■ **Supplied material**:
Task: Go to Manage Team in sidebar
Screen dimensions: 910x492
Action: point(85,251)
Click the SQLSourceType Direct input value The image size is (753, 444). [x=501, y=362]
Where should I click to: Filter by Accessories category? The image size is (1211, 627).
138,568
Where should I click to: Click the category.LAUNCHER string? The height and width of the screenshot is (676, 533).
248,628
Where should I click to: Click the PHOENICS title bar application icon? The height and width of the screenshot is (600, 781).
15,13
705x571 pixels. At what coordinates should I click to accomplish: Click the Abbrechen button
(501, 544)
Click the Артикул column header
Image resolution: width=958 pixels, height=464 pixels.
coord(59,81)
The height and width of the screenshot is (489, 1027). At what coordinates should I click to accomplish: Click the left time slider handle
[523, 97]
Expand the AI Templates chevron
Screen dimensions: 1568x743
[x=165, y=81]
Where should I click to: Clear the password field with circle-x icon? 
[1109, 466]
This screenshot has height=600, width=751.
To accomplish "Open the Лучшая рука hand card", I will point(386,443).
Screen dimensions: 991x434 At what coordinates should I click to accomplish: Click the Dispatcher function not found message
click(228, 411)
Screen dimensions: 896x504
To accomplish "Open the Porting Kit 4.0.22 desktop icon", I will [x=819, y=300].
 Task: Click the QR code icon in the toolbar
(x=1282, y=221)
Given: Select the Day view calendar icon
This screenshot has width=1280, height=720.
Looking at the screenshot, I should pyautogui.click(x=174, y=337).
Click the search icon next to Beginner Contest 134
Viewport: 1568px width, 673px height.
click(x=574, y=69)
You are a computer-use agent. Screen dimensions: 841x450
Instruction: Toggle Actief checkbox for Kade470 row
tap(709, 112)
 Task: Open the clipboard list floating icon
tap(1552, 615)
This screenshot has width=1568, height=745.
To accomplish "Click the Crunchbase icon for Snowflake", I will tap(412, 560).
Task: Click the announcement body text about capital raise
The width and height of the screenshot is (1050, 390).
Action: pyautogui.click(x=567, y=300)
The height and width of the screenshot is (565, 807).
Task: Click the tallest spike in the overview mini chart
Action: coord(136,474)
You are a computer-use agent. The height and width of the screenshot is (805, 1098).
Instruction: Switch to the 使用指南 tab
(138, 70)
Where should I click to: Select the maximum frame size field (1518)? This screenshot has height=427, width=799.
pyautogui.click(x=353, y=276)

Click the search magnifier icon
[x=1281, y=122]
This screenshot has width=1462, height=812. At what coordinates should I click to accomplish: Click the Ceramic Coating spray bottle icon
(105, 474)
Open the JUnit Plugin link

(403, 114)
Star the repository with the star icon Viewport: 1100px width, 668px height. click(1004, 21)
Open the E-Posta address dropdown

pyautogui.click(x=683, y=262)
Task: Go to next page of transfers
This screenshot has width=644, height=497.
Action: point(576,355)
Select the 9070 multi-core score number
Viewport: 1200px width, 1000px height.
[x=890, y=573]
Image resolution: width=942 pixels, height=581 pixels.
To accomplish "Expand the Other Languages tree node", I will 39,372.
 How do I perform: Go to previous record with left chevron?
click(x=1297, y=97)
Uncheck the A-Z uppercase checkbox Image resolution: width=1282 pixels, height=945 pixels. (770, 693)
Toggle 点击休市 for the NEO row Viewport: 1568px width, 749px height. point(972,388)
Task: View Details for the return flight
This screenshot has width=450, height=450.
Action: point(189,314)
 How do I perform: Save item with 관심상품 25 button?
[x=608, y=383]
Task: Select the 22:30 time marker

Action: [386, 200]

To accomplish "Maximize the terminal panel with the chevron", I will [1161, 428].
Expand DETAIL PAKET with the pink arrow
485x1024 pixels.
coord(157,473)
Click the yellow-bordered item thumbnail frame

■ **What is needed**: Provide only the number of lines from the material above that include the word "agent".

■ **Exercise answer**: 2